§ Task brief
The full set of records is to be reproduced verbatim.

§ Extracted records
[Start of Attachment]

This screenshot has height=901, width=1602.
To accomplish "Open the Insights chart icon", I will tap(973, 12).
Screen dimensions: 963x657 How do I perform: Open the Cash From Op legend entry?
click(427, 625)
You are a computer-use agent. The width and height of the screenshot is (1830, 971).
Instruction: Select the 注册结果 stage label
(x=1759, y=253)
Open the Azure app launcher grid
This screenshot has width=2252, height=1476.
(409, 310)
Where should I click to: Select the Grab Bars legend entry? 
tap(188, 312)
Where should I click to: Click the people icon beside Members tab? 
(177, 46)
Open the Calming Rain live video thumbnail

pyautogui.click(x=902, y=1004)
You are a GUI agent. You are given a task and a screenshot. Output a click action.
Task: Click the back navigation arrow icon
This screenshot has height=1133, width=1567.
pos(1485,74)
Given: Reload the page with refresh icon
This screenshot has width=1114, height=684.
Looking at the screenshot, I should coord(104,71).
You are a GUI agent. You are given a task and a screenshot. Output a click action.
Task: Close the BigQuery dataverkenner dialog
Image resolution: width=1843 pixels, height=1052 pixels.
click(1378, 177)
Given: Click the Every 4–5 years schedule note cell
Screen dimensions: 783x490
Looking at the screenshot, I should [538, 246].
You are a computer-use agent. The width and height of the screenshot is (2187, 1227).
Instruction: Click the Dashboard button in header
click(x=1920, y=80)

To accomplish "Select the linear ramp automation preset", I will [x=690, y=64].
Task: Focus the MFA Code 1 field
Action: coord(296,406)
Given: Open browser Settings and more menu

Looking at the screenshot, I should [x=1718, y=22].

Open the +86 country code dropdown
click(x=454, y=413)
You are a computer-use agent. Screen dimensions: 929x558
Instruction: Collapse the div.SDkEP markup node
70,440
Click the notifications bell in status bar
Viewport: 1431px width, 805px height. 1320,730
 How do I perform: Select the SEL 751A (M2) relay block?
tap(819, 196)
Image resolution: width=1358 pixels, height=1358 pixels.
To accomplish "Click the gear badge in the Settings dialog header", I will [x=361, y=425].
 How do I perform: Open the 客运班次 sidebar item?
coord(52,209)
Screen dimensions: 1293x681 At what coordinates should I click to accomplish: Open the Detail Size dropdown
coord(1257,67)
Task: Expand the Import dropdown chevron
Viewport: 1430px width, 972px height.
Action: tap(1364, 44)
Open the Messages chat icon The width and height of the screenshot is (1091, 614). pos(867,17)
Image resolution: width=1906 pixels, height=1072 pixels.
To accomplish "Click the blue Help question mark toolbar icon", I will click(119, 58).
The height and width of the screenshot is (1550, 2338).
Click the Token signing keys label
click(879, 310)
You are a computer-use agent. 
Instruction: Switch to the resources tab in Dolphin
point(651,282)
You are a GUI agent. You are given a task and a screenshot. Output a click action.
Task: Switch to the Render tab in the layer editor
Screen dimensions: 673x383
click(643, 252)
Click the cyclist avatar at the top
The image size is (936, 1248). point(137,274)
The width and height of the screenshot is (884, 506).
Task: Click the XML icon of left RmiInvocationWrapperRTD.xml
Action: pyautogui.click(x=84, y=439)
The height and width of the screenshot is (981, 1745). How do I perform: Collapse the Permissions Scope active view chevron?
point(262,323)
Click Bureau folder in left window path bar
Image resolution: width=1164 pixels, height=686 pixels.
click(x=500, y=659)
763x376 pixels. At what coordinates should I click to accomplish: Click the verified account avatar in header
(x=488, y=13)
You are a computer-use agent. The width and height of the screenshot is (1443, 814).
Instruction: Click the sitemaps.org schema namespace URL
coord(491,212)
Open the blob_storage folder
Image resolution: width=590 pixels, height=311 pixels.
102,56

[End of Attachment]

§ Exercise result
This screenshot has height=901, width=1602.
To accomplish "Open the Insights chart icon", I will tap(973, 12).
Screen dimensions: 963x657 How do I perform: Open the Cash From Op legend entry?
click(427, 625)
You are a computer-use agent. The width and height of the screenshot is (1830, 971).
Instruction: Select the 注册结果 stage label
(x=1759, y=253)
Open the Azure app launcher grid
This screenshot has width=2252, height=1476.
(409, 310)
Where should I click to: Select the Grab Bars legend entry? 
tap(188, 312)
Where should I click to: Click the people icon beside Members tab? 
(177, 46)
Open the Calming Rain live video thumbnail

pyautogui.click(x=902, y=1004)
You are a GUI agent. You are given a task and a screenshot. Output a click action.
Task: Click the back navigation arrow icon
This screenshot has height=1133, width=1567.
pos(1485,74)
Given: Reload the page with refresh icon
This screenshot has width=1114, height=684.
Looking at the screenshot, I should coord(104,71).
You are a GUI agent. You are given a task and a screenshot. Output a click action.
Task: Close the BigQuery dataverkenner dialog
Image resolution: width=1843 pixels, height=1052 pixels.
click(1378, 177)
Given: Click the Every 4–5 years schedule note cell
Screen dimensions: 783x490
Looking at the screenshot, I should [538, 246].
You are a computer-use agent. The width and height of the screenshot is (2187, 1227).
Instruction: Click the Dashboard button in header
click(x=1920, y=80)

To accomplish "Select the linear ramp automation preset", I will [x=690, y=64].
Task: Focus the MFA Code 1 field
Action: coord(296,406)
Given: Open browser Settings and more menu

Looking at the screenshot, I should [x=1718, y=22].

Open the +86 country code dropdown
click(x=454, y=413)
You are a computer-use agent. Screen dimensions: 929x558
Instruction: Collapse the div.SDkEP markup node
70,440
Click the notifications bell in status bar
Viewport: 1431px width, 805px height. 1320,730
 How do I perform: Select the SEL 751A (M2) relay block?
tap(819, 196)
Image resolution: width=1358 pixels, height=1358 pixels.
To accomplish "Click the gear badge in the Settings dialog header", I will [x=361, y=425].
 How do I perform: Open the 客运班次 sidebar item?
coord(52,209)
Screen dimensions: 1293x681 At what coordinates should I click to accomplish: Open the Detail Size dropdown
coord(1257,67)
Task: Expand the Import dropdown chevron
Viewport: 1430px width, 972px height.
Action: tap(1364, 44)
Open the Messages chat icon The width and height of the screenshot is (1091, 614). pos(867,17)
Image resolution: width=1906 pixels, height=1072 pixels.
To accomplish "Click the blue Help question mark toolbar icon", I will click(119, 58).
The height and width of the screenshot is (1550, 2338).
Click the Token signing keys label
click(879, 310)
You are a computer-use agent. 
Instruction: Switch to the resources tab in Dolphin
point(651,282)
You are a GUI agent. You are given a task and a screenshot. Output a click action.
Task: Switch to the Render tab in the layer editor
Screen dimensions: 673x383
click(643, 252)
Click the cyclist avatar at the top
The image size is (936, 1248). point(137,274)
The width and height of the screenshot is (884, 506).
Task: Click the XML icon of left RmiInvocationWrapperRTD.xml
Action: pyautogui.click(x=84, y=439)
The height and width of the screenshot is (981, 1745). How do I perform: Collapse the Permissions Scope active view chevron?
point(262,323)
Click Bureau folder in left window path bar
Image resolution: width=1164 pixels, height=686 pixels.
click(x=500, y=659)
763x376 pixels. At what coordinates should I click to accomplish: Click the verified account avatar in header
(x=488, y=13)
You are a computer-use agent. The width and height of the screenshot is (1443, 814).
Instruction: Click the sitemaps.org schema namespace URL
coord(491,212)
Open the blob_storage folder
Image resolution: width=590 pixels, height=311 pixels.
102,56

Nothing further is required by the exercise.